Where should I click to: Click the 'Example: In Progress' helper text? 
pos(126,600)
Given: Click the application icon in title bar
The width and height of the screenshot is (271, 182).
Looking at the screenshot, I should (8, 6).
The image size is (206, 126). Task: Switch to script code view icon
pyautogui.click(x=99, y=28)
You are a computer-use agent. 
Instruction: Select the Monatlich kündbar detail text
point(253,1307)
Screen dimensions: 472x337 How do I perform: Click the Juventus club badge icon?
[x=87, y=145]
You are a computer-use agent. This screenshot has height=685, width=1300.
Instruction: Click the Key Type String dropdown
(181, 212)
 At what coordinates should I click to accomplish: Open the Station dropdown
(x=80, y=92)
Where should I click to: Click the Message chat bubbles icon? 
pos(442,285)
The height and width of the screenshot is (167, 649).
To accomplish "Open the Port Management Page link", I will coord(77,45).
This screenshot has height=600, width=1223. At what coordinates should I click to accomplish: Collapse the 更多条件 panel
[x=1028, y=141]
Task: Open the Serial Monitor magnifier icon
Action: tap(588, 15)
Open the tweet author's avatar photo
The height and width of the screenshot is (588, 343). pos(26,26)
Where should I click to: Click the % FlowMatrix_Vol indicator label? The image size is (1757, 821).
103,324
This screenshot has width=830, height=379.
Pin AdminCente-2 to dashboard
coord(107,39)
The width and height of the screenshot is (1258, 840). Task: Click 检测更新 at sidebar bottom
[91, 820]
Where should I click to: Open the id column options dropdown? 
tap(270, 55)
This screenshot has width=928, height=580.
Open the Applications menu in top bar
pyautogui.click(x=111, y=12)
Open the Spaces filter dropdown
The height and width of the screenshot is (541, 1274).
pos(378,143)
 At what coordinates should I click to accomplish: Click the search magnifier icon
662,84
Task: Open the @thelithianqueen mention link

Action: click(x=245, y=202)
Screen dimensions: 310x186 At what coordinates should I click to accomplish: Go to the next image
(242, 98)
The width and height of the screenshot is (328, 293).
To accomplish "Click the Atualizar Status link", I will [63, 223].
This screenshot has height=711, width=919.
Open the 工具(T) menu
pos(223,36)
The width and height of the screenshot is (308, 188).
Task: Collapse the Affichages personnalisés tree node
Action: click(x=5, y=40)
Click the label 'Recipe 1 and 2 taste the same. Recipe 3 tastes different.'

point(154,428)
════
▸ **Goal of the exercise**
Pull out each line of the listing that holds the string "agent".

▸ **Output below**
You are a computer-use agent. 
You are a computer-use agent. This screenshot has height=685, width=1300.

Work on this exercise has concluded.